Molecular Mechanisms of Microbial Survival in Foods

This chapter describes the most important global regulator systems in representative food-borne pathogens and reviews the individual molecular mechanisms of survival against specific food-related stresses. It talks about representative gram-positive bacteria (Listeria monocytogenes and Staphylococcus aureus) and gram-negative (Escherichia coli, Salmonella, and Campylobacter) food-borne pathogens which have been thoroughly studied. Weber et al. have classified all the RpoS-regulated genes into six major categories based on their functions: metabolism, regulation, transport, adaptation to stress, protein processing, and unknown. Gram-negative and gram-positive bacteria use global strategies in their response to osmotic stress as well as some unique species-specific responses.

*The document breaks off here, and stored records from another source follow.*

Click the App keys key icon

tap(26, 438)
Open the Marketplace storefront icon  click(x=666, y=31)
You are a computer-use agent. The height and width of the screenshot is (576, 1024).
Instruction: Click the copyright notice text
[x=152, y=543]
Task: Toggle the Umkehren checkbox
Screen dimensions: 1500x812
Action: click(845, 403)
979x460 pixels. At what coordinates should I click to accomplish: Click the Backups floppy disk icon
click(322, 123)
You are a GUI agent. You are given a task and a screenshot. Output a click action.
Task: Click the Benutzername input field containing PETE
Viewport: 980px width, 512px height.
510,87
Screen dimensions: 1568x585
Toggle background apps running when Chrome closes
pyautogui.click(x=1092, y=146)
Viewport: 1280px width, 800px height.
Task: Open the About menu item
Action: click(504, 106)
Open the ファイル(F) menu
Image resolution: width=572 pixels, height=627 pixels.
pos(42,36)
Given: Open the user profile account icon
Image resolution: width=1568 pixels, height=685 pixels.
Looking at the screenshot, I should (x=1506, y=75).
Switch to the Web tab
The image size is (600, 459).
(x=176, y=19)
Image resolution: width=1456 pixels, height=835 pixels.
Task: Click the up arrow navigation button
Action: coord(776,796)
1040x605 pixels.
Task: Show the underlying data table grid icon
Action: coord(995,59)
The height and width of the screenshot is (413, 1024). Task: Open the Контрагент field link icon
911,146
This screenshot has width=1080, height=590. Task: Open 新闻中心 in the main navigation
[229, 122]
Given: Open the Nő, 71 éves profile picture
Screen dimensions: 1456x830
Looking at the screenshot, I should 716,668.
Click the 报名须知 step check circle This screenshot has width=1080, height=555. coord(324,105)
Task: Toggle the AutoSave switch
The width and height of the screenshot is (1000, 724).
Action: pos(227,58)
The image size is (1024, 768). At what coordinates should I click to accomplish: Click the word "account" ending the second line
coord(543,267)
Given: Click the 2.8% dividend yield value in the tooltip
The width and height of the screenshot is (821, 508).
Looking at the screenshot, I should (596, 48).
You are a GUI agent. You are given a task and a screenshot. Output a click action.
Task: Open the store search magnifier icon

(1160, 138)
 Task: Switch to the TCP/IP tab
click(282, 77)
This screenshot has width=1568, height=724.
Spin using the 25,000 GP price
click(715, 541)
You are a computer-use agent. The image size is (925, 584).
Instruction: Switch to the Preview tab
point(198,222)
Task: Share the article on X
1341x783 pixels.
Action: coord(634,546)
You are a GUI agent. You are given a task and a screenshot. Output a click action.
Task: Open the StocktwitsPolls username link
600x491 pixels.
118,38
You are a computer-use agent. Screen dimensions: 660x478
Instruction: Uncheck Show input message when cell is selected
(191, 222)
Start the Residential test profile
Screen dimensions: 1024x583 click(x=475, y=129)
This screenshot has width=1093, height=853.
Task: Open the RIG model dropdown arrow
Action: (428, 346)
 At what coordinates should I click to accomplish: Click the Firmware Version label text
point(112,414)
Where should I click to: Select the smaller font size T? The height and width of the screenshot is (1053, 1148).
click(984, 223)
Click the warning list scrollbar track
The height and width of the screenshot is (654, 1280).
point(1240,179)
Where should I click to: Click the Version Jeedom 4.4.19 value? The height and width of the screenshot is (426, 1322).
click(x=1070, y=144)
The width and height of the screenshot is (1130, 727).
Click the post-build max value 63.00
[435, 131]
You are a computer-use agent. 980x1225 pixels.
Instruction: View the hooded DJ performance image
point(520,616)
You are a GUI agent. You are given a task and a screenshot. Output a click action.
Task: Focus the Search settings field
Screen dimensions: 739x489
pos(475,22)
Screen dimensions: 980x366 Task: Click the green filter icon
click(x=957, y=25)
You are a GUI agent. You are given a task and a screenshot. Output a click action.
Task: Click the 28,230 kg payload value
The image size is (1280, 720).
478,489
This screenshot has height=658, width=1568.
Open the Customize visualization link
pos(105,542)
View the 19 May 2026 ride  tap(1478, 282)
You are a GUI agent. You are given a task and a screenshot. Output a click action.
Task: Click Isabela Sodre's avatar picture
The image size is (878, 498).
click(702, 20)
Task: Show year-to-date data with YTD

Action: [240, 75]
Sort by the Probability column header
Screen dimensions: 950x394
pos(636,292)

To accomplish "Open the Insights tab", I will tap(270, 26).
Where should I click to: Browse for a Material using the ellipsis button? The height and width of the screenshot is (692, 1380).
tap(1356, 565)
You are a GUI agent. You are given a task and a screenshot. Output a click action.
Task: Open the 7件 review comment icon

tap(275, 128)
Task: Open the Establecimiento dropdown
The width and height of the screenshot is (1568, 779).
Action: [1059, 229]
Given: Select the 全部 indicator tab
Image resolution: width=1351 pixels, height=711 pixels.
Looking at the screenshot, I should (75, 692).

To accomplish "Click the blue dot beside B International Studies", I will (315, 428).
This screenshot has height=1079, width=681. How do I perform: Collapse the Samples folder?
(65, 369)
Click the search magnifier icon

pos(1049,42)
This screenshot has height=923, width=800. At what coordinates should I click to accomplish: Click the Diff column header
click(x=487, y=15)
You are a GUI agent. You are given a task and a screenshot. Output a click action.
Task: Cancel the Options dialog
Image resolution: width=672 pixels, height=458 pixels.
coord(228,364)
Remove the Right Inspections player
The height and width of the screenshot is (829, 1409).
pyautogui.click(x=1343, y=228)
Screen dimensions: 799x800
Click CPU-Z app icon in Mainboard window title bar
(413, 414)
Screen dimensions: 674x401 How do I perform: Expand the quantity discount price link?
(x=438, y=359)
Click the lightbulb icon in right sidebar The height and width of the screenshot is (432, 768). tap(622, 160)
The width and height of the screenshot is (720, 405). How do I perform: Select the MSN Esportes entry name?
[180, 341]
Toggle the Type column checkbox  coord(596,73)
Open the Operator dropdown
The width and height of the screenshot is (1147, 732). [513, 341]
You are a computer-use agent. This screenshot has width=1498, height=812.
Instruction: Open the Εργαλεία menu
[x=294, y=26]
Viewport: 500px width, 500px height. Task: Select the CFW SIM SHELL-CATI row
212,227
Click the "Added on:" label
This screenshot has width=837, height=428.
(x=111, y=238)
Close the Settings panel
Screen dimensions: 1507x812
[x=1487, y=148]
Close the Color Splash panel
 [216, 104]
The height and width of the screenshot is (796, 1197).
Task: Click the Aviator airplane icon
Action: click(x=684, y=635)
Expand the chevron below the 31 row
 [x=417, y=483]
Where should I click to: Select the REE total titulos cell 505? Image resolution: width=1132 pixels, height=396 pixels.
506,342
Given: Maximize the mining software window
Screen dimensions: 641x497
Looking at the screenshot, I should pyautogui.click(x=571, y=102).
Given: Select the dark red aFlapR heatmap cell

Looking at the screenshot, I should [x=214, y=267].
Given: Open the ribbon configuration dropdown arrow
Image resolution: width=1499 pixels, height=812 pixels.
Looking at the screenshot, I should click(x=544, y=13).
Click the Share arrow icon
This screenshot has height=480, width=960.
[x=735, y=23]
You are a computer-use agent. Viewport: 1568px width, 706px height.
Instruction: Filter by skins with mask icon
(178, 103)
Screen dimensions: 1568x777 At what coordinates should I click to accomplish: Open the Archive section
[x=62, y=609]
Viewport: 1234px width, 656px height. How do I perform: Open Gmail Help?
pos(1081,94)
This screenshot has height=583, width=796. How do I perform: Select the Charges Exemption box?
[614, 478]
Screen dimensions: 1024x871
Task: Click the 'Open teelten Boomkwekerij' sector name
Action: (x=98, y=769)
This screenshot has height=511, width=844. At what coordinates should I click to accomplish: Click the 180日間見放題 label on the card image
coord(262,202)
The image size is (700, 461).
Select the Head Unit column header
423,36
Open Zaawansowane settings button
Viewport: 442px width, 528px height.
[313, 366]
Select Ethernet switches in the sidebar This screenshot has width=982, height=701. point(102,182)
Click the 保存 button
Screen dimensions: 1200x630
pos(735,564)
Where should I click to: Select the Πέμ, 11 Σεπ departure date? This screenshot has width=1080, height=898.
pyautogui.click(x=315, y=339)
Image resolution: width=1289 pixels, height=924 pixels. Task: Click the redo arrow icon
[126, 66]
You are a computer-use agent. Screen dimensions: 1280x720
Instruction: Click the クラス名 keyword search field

The chapter reviews the current knowledge on the molecular response to osmotic stress as manifested by a few food-borne pathogens. In most bacteria, glycine betaine is the most effective osmoprotectant, as it increases the volume of available water in the cytoplasm. Low-temperature storage of foods is an extremely successful preservation technology. Advancement of one's knowledge about the molecular basis for bacterial survival under stressful conditions is critical to the assurance of safe and palatable foods, whether using traditional or novel preservation technologies. The advent of genomics-, proteomics-, and metabolomics-based techniques has accelerated one's knowledge of the components involved in novel stress responses. In addition, the availability of an increasing number of fully sequenced bacterial genomes should facilitate further advances in the field of bacterial stress responses.